>> START Selected extract

Effective and Accessible Mechanisms to Restore Housing, Land and Property Rights

Internally Displaced People (IDPs) who have reached a durable solution have access to effective ways and mechanisms to recover their homes, lands, and properties in a timely manner or to compensate for losses resulting from the conflict or the circumstance that caused their displacement and the destruction of their property, regardless of whether they have returned to their original areas of residence. Alternatively, they choose to integrate locally or settle in another part of the country. These standards apply to lease contracts as well as to real estate or residential, agricultural, and commercial properties.


Access to Personal and Other Documentation without Discrimination

Internally Displaced People (IDPs) who have reached a durable solution have access to official forms, personal documents, and other documents needed to access public services, reclaim property and land, vote in elections, or pursue other matters related to durable solutions.

>> END Selected extract
>> START Data extract

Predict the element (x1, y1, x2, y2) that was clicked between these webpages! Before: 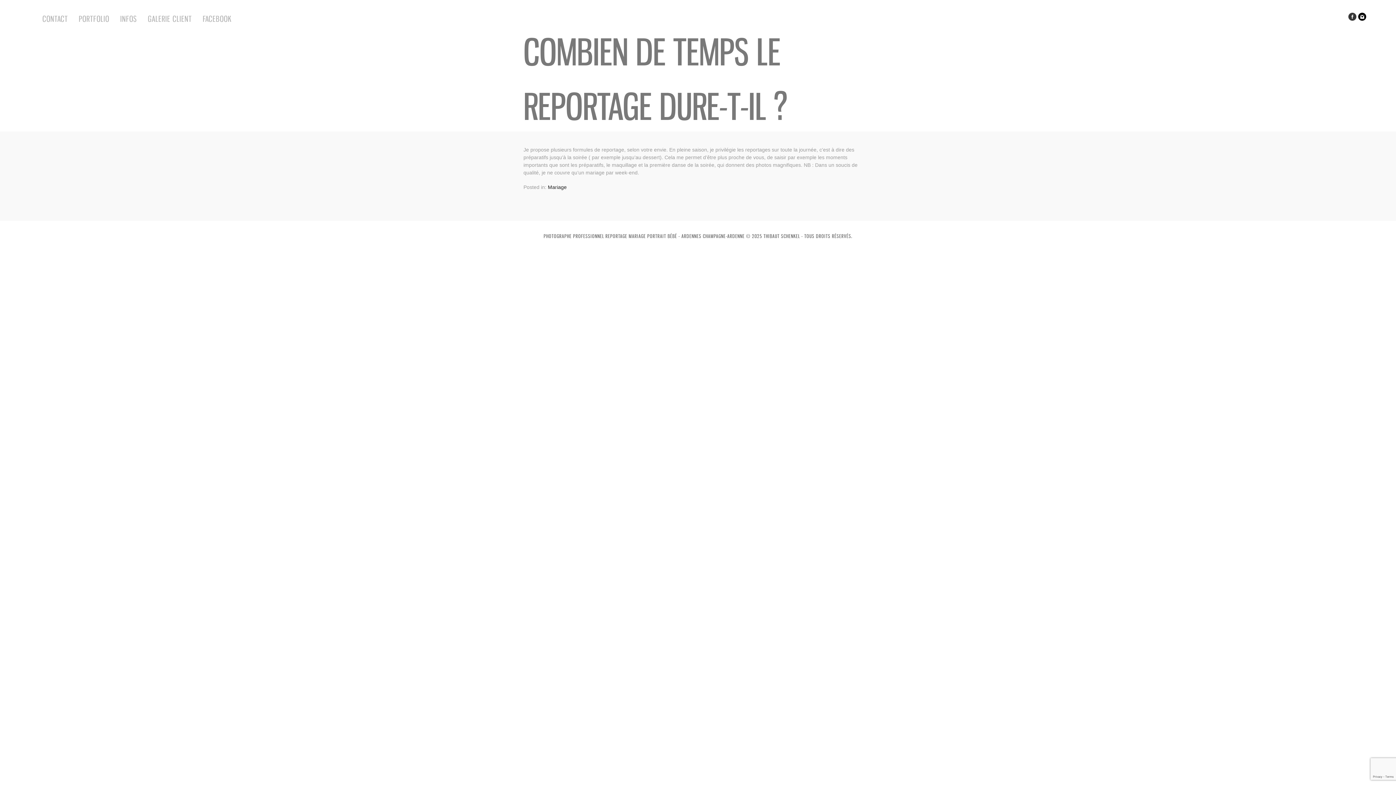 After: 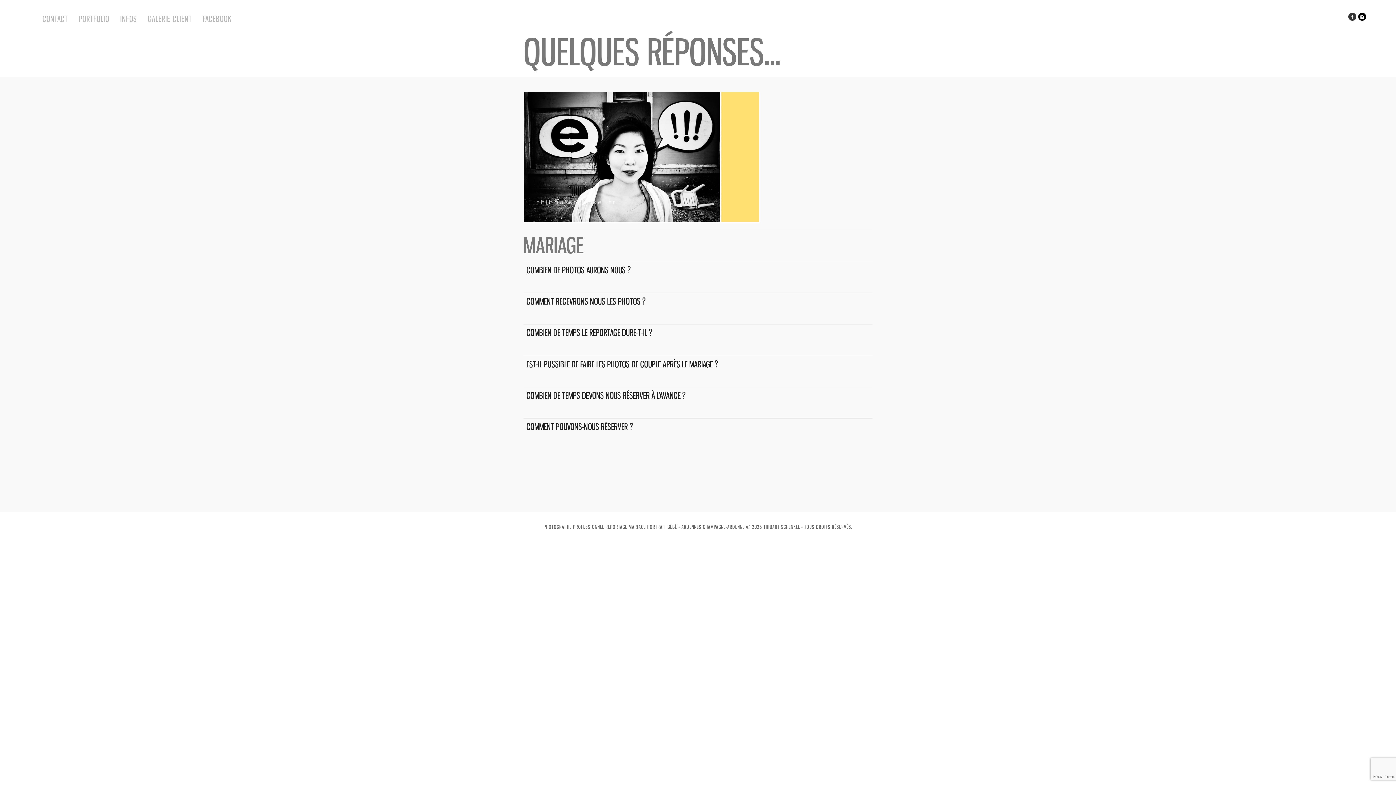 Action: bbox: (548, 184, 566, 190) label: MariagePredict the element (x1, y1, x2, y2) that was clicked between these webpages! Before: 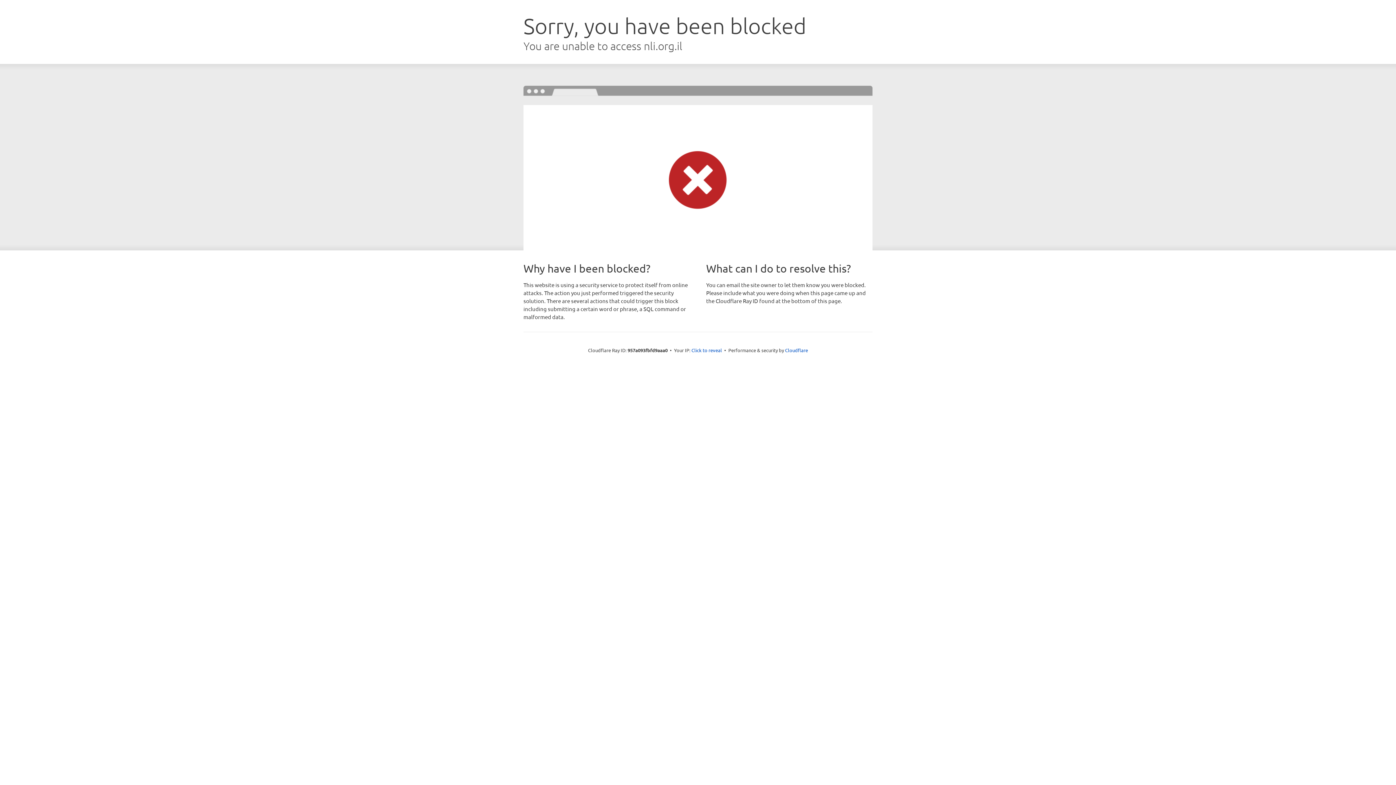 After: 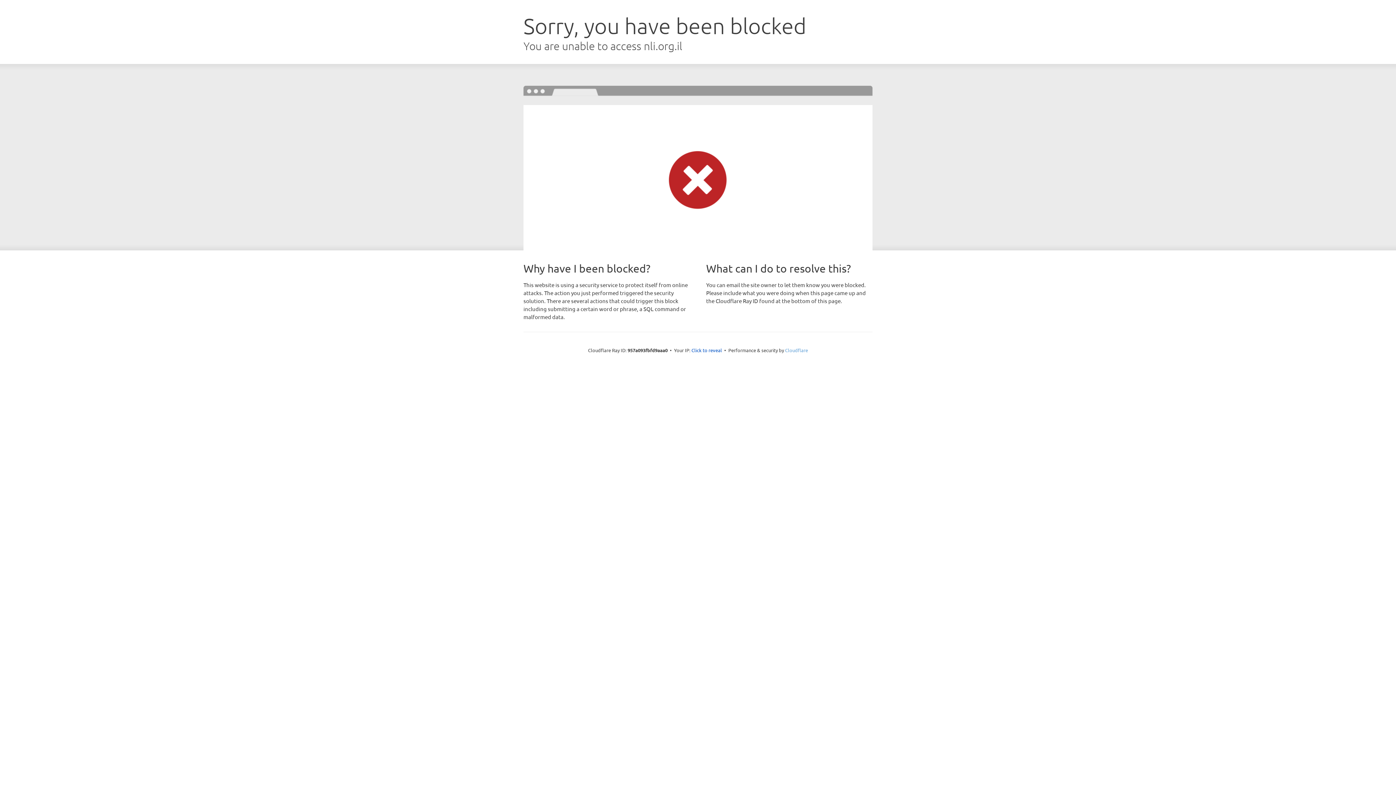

>> END Data extract

- [Aim of the exercise]: Reproduce word for word the stretch from "Access to Personal" through "to durable solutions." in the text on property rights and documentation for displaced people. The lines given above can be left aside.

- [Written solution]:
Access to Personal and Other Documentation without Discrimination

Internally Displaced People (IDPs) who have reached a durable solution have access to official forms, personal documents, and other documents needed to access public services, reclaim property and land, vote in elections, or pursue other matters related to durable solutions.